From the entries below, pull out each line containing the string "checkbox", matching case exactly, and copy those lines.

--- begin DATA SHOWN ---

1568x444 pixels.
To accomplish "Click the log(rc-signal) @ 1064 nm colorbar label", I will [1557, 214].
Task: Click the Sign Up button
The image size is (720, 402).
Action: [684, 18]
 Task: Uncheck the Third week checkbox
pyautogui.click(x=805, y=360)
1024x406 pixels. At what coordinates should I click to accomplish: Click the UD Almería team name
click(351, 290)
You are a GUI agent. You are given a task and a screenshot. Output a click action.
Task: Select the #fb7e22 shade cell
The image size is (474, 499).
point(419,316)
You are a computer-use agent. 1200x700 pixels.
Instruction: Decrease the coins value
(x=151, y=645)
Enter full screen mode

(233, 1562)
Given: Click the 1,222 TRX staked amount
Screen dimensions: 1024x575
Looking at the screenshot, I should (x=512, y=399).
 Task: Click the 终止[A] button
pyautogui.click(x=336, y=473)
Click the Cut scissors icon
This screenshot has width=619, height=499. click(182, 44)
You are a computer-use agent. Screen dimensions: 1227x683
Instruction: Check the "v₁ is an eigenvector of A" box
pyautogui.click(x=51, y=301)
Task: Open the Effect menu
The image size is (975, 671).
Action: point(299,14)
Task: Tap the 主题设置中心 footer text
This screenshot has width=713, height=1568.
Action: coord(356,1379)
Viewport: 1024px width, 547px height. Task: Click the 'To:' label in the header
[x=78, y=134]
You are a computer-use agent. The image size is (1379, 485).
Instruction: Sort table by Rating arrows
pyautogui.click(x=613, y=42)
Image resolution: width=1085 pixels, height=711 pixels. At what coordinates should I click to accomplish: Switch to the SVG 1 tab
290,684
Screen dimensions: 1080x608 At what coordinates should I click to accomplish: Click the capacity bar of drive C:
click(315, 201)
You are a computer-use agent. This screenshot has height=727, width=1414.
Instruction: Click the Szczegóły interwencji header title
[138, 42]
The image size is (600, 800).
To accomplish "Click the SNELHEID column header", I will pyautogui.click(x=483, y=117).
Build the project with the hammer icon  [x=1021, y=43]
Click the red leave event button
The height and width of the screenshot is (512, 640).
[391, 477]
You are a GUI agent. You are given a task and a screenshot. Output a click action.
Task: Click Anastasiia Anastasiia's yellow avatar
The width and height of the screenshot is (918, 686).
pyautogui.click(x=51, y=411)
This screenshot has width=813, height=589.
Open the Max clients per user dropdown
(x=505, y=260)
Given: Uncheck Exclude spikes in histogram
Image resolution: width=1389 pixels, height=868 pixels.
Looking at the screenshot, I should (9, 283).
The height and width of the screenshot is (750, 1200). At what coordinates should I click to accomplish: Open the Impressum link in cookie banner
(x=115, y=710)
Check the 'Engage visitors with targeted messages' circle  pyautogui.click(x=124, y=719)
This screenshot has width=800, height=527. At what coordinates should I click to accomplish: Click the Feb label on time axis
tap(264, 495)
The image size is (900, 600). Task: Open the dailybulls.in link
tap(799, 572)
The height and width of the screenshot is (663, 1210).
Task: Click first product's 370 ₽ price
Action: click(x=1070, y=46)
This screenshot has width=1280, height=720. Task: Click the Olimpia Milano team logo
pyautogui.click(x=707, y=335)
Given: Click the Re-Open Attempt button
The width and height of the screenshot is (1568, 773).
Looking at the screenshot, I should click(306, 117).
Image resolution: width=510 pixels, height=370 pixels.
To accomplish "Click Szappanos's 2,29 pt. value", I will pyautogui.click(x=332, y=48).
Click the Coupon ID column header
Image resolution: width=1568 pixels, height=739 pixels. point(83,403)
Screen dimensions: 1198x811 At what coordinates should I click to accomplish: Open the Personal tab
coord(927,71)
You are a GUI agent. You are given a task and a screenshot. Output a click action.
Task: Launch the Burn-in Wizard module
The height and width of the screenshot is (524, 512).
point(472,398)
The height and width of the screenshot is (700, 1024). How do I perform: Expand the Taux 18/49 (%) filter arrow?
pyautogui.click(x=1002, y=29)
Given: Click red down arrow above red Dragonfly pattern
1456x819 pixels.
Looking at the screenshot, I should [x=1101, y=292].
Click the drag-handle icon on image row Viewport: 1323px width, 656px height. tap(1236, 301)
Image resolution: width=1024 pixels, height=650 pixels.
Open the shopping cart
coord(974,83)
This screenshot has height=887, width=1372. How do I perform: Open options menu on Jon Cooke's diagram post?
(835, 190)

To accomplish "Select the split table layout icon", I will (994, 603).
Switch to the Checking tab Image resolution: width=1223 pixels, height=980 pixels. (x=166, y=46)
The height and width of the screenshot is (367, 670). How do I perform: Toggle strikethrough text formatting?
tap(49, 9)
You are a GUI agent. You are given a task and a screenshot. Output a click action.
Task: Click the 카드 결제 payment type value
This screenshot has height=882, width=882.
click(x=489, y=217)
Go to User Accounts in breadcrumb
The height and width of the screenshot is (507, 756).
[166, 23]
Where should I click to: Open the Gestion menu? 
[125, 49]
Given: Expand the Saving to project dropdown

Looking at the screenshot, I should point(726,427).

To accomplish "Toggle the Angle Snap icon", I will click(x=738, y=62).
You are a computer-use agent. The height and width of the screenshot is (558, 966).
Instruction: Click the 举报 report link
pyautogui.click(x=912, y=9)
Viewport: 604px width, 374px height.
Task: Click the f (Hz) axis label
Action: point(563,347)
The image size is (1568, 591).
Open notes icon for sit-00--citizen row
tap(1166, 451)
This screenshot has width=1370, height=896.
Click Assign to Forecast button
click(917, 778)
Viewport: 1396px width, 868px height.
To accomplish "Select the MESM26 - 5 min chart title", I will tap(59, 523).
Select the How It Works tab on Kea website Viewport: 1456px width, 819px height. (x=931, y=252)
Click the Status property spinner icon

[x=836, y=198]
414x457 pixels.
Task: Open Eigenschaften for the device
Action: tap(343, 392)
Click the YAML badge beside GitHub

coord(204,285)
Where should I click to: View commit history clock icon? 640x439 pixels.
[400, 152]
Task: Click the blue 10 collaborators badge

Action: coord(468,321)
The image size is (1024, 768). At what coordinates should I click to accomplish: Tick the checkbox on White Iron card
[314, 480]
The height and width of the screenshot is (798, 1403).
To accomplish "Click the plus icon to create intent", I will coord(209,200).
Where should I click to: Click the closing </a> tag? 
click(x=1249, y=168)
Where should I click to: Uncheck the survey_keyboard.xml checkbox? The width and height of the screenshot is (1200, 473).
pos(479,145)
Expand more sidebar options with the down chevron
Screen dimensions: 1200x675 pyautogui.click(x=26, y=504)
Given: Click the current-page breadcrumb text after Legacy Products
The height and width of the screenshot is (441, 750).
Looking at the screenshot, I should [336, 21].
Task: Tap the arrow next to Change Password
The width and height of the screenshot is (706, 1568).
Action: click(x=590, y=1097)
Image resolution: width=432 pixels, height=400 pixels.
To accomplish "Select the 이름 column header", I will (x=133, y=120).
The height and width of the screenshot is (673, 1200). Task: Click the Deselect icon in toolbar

--- end DATA SHOWN ---

--- WORKED SOLUTION ---
 Task: Uncheck the Third week checkbox
The image size is (1024, 768). At what coordinates should I click to accomplish: Tick the checkbox on White Iron card
Where should I click to: Uncheck the survey_keyboard.xml checkbox? The width and height of the screenshot is (1200, 473).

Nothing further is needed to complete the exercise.